There will be time for talking about all this later, but I have to see Joseph. I kneel beside the doctor and finally understand why he has been working so quietly all this time. I can hardly tell that my boy is alive. There is no color or expression on his face. It’s like his spirit is already gone, and this pale shell is what’s left behind.
We’re too late, I think to myself and reach for him, but Dr. Martin understands and shakes his head.
“He’s alive, Ben,” he says grimly, “but by a thread. We don’t have a moment to spare. I need to get him to town before nightfall and get that bullet out. Until then, I just can’t tell you if he’s going to make it. I need you to help get him back to the wagon.”
My entire world narrows to a tunnel of urgency. Nothing matters except trying to save Joe. I barely notice Roy leaving with Lawson and his men or Hoss coming alongside of Katie, urging her to follow him back to the road. Together, Adam and I struggle to lift him. My smallest son feels surprisingly heavy in my arms, but we manage to carry him up the rubble-strewn slope.

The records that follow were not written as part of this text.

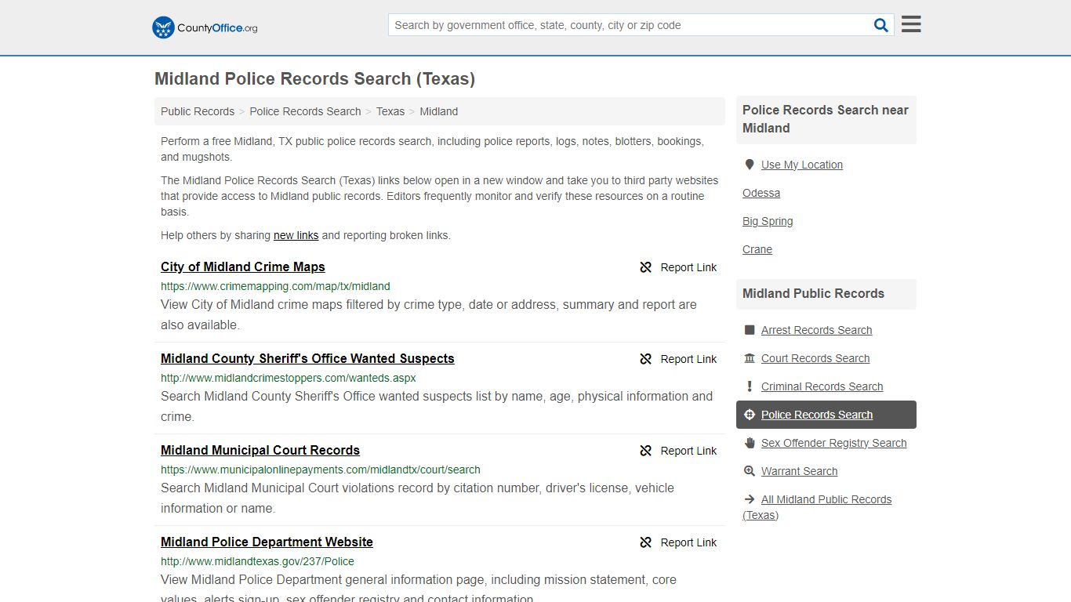The height and width of the screenshot is (602, 1071).
Task: Click the Warrant Search magnifier icon
Action: 750,471
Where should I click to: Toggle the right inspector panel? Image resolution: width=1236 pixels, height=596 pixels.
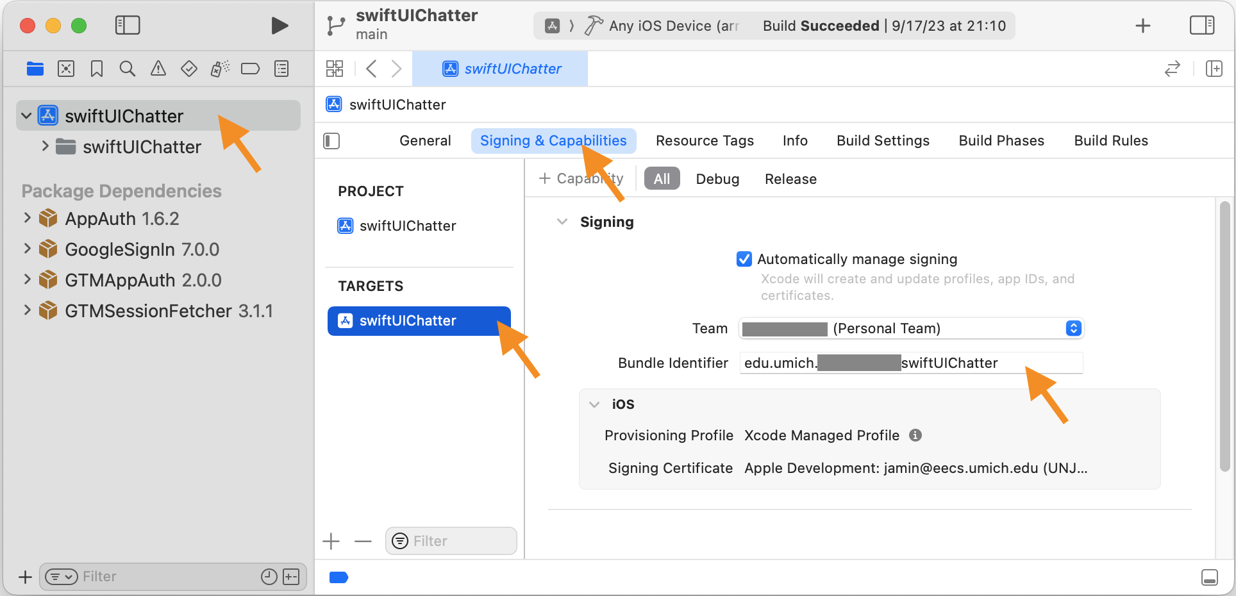[1201, 26]
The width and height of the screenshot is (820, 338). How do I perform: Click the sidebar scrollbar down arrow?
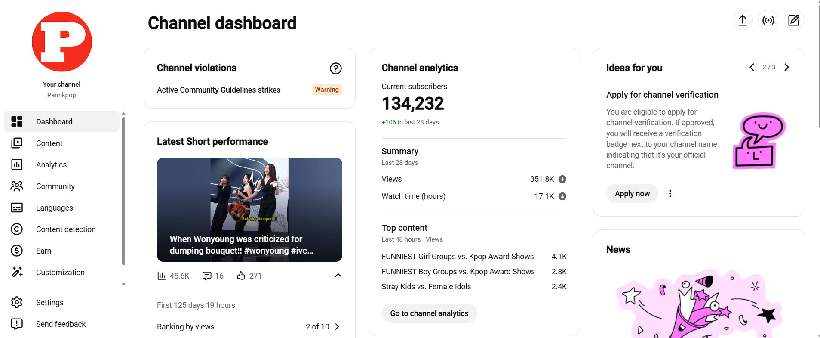(x=123, y=284)

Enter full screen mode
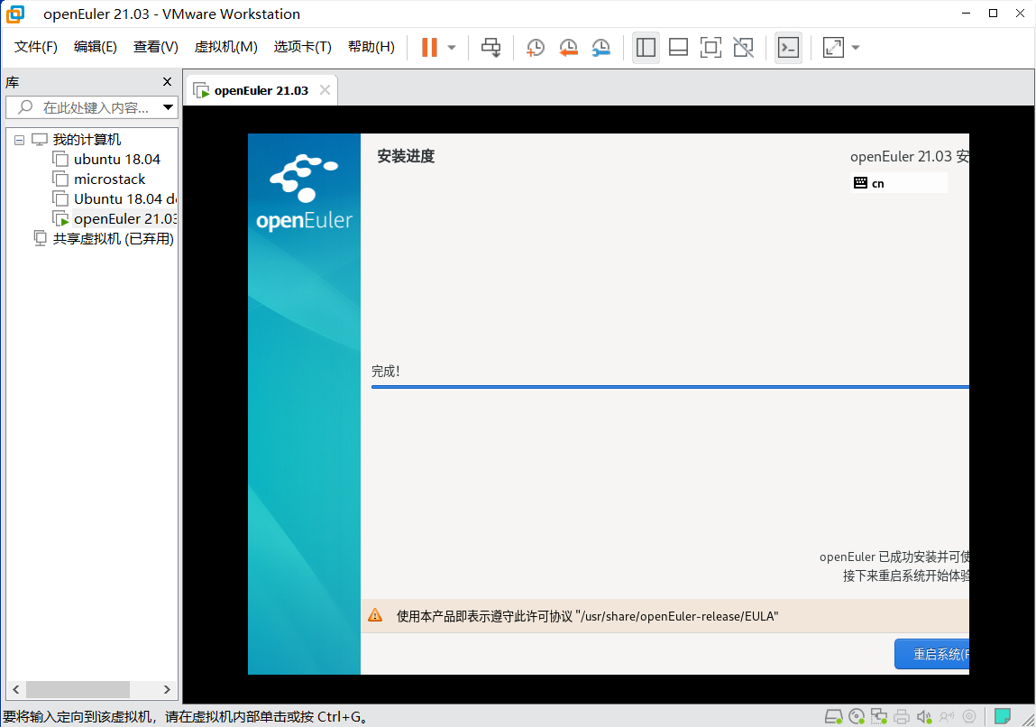[x=711, y=47]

Joe moans, as we make our way down the path, and I tell him everything’s going to be all right. Adam raises an eyebrow at me, but I can’t help but believe it’s the truth. Nothing is easy, not on this side of Heaven, and no decision is a perfect one. We manage, we do our best, and sometimes things turn out just fine.
It’s been the longest day of my life, but it’s finally over. The lamp casts strange shadows across the room. Hoss is asleep on the cot, as well he should be. Doc Martin said the concussion he suffered would have killed just about anyone else. He never complained once the entire time we were in the mine but kept himself together for us.
Roy Coffee came by earlier. He said he escorted Lawson’s gang out towards the high desert before letting them go. I don’t understand it at all, but Pa and Roy seem at peace with their decision. Roy doesn’t seem to think they’ll make fifty miles before they’re caught. He’s wired all the nearby towns and told them to be on the lookout for the gang. I wonder what he told them. I can’t imagine he told them the full story, but you never know. I certainly never imagined that we’d all be alive at the end of this day.
We still don’t know about Joe. The doctor says it might be another day or two before we know if he pulls through or not. Hoss got awfully upset when he heard that, but Pa has been far more collected than I’d ever have thought possible. Even when Doc Martin was sure we were going to lose Joe on the ride into town, my father never lost his composure. He seems to understand something the rest of us don’t. He keeps telling us that things will turn out fine. It’s not just that I hope he’s right. This time, he can’t be wrong.
The door creaks open, and Katie and her mother peek in the door. I hope that I smile at them. I can’t tell, because every muscle of my face aches so much that I can’t feel much of anything any more.
“We wanted to thank you and your brothers,” Mrs. Lawson says. “For everything. I know I haven’t been the best mother to Katie, but I aim to do better.”
All I can do is nod, and they turn around to leave. Suddenly, there’s something I need to know. Almost like the rest of my life depends on it, I need to know what made a man like Nate Lawson change his mind.
Just as she slips out the door, I call out, “Katie!”
She turns around. I kneel in front of her. It might not be my place, but I have to ask.
“How did you get your father to let us go?”
Katie dimples and looks at me condescendingly. For a moment, I feel like I am a child, and she knows secrets that reach back to the beginning of time. She looks at me like I really should know better.
And she tells me, “I said the same thing that Little Joe said to you. I told him to do the right thing.”